> **Task goal**
Everything from the line containing "Task: Close the Podfile tab" to the end of the listing is to be set down exactly, both ends included, and nothing before it.

> **Records to process**
..............................
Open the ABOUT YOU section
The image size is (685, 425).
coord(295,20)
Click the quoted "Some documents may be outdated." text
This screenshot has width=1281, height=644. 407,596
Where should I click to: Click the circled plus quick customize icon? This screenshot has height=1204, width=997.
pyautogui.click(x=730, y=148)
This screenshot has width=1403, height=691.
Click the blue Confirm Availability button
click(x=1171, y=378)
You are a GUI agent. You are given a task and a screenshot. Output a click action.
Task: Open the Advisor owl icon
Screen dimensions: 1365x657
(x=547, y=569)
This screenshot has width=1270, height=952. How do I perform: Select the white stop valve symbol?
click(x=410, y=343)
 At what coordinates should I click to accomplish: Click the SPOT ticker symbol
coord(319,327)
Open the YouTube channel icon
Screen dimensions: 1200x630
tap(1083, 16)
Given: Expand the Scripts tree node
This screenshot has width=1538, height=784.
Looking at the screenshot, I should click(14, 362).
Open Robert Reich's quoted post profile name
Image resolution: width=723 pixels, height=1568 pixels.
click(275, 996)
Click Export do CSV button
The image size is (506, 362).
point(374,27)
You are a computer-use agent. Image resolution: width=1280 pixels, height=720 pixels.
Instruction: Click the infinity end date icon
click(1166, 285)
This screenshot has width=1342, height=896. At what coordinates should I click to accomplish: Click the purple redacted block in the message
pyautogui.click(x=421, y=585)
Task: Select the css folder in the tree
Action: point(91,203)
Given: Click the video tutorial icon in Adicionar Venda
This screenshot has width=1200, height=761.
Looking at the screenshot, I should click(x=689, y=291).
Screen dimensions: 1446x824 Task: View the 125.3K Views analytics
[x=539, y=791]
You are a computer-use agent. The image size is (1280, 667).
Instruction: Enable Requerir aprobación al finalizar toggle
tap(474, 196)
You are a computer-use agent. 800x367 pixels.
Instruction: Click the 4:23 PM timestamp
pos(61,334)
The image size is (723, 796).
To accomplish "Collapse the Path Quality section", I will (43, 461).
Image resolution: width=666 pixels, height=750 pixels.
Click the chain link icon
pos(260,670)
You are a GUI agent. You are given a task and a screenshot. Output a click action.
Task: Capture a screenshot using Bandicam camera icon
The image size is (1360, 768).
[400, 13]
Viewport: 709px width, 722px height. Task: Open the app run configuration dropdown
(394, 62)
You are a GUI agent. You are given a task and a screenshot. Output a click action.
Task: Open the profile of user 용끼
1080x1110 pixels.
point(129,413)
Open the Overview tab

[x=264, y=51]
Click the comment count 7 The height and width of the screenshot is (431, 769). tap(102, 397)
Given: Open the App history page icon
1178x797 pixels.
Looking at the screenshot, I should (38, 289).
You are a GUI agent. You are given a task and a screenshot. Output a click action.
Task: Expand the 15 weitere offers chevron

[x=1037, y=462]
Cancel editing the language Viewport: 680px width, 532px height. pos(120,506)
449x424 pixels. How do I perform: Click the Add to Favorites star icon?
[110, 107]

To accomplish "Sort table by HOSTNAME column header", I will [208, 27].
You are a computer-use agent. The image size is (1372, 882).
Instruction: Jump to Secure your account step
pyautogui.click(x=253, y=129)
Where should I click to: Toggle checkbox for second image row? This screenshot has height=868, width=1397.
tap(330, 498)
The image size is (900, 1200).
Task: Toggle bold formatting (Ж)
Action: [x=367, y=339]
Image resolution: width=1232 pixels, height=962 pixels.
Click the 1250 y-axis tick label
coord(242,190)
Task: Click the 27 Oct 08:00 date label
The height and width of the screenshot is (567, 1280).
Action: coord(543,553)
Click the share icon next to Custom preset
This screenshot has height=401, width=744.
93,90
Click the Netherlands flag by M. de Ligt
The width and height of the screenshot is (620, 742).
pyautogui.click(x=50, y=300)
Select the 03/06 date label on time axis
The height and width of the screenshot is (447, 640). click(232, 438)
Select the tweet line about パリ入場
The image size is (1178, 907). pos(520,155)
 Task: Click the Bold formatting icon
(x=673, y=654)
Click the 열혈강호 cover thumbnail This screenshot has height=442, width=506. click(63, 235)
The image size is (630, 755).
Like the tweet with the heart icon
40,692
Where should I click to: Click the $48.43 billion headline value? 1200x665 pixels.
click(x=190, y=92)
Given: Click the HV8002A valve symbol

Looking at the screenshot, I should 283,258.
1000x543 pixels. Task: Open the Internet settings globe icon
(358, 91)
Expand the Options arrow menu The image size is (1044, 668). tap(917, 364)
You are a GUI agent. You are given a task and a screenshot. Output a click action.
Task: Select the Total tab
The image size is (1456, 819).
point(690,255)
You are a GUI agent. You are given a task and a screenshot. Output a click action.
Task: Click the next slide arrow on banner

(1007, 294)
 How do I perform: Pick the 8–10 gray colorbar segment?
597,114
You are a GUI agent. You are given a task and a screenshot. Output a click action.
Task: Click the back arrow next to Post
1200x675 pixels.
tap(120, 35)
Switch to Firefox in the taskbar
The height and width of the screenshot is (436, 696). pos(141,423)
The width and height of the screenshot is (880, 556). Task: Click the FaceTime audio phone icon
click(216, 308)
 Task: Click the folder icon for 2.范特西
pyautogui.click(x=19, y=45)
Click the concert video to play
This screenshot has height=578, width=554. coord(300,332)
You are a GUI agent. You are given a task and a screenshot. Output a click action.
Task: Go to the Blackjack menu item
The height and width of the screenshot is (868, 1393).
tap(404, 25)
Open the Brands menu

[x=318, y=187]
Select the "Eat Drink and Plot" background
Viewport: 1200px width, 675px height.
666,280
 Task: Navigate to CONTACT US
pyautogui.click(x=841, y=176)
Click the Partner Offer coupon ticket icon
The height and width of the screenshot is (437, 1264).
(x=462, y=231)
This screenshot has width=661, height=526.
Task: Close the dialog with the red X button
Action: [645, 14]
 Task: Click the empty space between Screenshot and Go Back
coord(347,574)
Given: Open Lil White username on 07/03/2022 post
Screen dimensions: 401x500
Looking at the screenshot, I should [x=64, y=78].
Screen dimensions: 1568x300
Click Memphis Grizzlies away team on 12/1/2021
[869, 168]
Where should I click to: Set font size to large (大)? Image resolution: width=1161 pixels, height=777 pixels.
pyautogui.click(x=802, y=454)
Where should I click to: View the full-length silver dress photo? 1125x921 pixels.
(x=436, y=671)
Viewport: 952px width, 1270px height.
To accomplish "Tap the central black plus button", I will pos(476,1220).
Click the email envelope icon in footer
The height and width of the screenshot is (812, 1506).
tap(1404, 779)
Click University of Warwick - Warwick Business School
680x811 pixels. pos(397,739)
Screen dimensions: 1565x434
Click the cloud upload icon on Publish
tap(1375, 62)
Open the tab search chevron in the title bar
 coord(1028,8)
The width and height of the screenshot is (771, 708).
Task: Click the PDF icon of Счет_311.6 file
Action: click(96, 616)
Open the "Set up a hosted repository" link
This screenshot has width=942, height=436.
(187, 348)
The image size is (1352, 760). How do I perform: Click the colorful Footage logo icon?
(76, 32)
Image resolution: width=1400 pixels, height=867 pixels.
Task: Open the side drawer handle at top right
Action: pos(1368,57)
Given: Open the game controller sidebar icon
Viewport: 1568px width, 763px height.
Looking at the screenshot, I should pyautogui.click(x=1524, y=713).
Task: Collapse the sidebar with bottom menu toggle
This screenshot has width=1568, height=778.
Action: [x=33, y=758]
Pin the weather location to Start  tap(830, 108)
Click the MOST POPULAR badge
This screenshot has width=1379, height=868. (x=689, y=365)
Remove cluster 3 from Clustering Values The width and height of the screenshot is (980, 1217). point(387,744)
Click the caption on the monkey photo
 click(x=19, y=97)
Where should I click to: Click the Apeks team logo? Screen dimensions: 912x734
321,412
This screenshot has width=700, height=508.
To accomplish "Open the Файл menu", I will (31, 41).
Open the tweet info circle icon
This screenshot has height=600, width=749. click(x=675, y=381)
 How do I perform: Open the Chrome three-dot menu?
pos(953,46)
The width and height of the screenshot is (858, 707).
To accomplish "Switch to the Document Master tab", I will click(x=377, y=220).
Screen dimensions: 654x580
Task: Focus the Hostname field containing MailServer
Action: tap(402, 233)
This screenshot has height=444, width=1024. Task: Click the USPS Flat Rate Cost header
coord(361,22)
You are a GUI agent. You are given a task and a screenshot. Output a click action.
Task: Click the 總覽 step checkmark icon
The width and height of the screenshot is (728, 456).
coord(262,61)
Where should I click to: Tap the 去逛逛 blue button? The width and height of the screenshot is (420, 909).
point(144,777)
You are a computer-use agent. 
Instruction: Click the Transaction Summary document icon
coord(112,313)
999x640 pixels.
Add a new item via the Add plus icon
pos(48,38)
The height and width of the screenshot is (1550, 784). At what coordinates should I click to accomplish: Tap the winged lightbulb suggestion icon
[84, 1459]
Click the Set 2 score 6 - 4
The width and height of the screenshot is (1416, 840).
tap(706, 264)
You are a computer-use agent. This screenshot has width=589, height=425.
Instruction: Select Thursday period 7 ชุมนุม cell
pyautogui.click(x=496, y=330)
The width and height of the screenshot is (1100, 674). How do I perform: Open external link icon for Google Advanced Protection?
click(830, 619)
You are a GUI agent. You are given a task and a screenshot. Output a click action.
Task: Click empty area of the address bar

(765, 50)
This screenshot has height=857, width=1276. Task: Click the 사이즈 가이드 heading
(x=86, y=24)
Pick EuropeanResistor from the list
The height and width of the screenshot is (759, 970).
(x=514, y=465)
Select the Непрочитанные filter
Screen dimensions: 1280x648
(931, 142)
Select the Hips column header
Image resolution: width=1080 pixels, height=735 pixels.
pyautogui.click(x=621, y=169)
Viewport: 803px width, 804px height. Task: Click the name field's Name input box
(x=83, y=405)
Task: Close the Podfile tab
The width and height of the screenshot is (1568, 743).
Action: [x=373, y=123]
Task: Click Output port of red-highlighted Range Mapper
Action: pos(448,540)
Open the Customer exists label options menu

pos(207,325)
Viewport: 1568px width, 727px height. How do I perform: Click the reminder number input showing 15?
..............................
> **Response box**
Task: Close the Podfile tab
The width and height of the screenshot is (1568, 743).
Action: [x=373, y=123]
Task: Click Output port of red-highlighted Range Mapper
Action: pos(448,540)
Open the Customer exists label options menu

pos(207,325)
Viewport: 1568px width, 727px height. How do I perform: Click the reminder number input showing 15?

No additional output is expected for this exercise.